═════ TASK INPUTS ═════

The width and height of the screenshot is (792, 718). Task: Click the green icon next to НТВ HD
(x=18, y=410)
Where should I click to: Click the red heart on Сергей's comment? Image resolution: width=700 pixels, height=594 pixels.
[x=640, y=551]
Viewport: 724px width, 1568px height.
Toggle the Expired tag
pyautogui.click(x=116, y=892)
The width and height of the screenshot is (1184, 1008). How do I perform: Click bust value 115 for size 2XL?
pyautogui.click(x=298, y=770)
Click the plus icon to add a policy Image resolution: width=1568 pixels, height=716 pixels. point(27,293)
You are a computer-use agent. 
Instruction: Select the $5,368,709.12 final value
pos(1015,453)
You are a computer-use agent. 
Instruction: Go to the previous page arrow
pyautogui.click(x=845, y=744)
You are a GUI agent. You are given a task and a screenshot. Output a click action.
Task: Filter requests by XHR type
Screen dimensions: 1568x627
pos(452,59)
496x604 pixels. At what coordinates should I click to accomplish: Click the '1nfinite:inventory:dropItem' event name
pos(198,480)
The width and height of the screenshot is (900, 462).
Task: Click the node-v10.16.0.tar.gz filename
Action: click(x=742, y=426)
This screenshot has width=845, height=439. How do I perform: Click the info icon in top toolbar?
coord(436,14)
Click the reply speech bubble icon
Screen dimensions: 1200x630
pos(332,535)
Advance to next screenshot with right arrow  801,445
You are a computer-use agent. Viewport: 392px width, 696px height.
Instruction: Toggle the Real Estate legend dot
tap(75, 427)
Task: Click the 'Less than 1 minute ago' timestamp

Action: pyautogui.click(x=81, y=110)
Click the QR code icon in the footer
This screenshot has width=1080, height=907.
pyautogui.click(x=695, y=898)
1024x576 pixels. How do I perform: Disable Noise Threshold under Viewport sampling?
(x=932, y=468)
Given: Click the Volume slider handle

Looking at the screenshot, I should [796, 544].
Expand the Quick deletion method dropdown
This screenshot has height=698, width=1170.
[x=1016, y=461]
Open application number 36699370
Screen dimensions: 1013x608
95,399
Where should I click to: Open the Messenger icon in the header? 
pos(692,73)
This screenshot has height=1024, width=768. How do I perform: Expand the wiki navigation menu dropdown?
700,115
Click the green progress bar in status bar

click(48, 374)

═════

Copy every line above that includes the string "agent".

ANSWER BOX:
You are a computer-use agent. 
You are a computer-use agent. 
You are a GUI agent. You are given a task and a screenshot. Output a click action.
You are a computer-use agent. Viewport: 392px width, 696px height.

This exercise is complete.